Introduction to INPAC

The main task of the Institute for Nanoscale Physics and Chemistry (INPAC) is to investigate systematically the effect of nanostructuring and nanoscale confinement of charge, spin and photon on the electrical, magnetic optical and chemical properties of inorganic, organic and bio-materials in order to reveal the fundamental relation between quantized confined states and physical and chemical properties of these materials. This relation will form the basis of the new concept of "quantum design" through nanostructuring. The basic idea behind INPAC is to optimize the confinement pattern and the composition, which eventually would lead to the controlled quantum effects providing the desired physical and chemical properties of nanostructured materials and their superior functionality.

The very challenging main objectives of INPAC can only be achieved by combining and coordinating the research efforts of the best groups at the KULeuven working in nanoscale physics and chemistry. The participating groups are coming from 5 Concerted Action Programmes (GOA's) at the KULeuven. Bringing together their expertise, unique modern infrastructure and motivated researchers will create the added value and enhance excellence of the KULeuven teams by forming the new Institute for Nanoscale Physics and Chemistry (INPAC) and developing fundamental principles of a new concept - quantum design. For this concept, interdisciplinary by its nature, the collaboration of physicists and chemists is a crucial factor. The consortium is formed by leading groups in Nanoscale Physics and Chemistry at the KULeuven, which also have a well documented record of excellence in this field at the highest international level. As a result, the consortium has a unique combination of expertise, know-how, qualified manpower, modern research equipment and infrastructure at two Departments of the KULeuven highly suitable for a successful implementation of the challenging scientific objectives of the proposal.

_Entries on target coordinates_

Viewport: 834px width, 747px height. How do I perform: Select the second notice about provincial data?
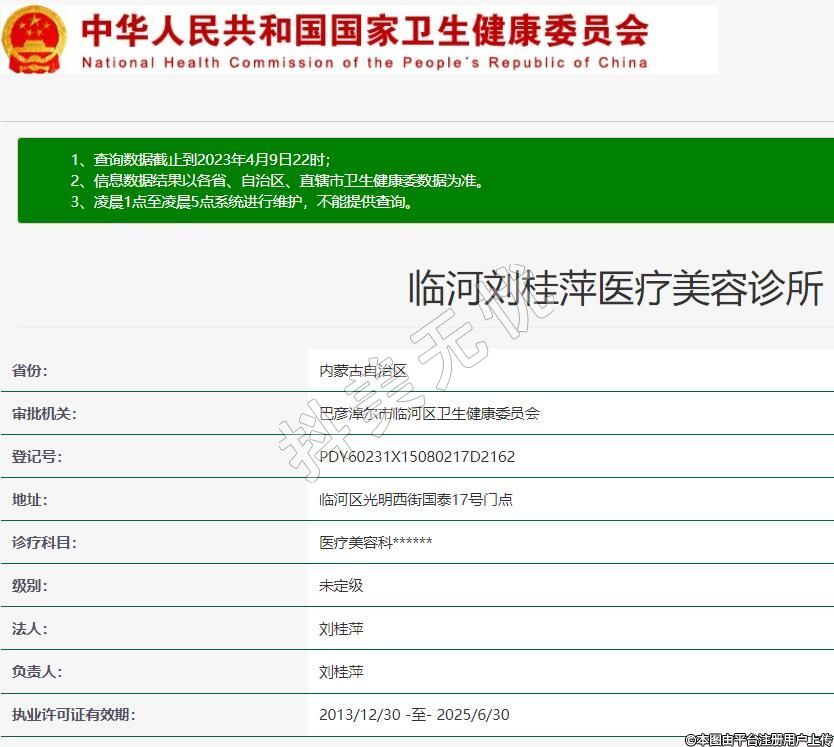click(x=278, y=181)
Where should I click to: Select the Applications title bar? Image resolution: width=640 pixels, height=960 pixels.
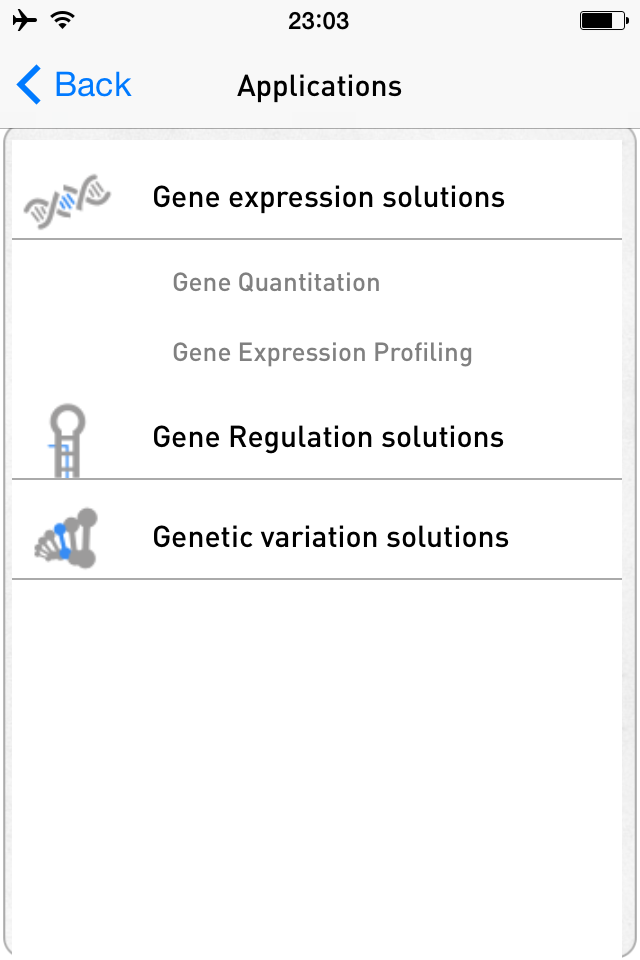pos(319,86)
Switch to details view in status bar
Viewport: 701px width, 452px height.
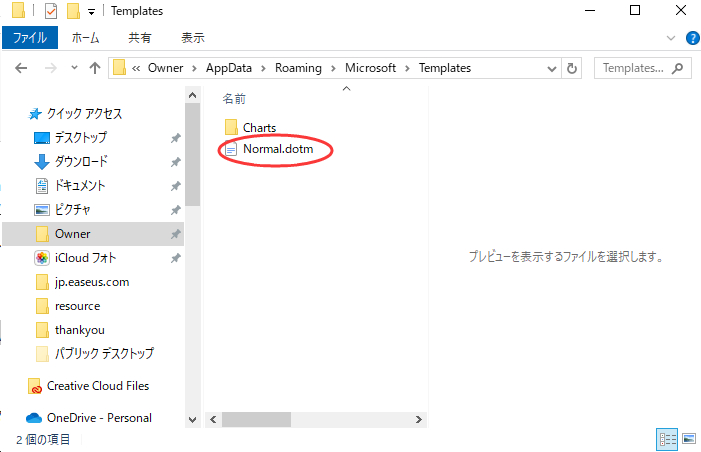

_The exercise_
Name each thing whose nanoscale confinement the INPAC introduction says the institute investigates.

_Correct output_
Charge, spin, photon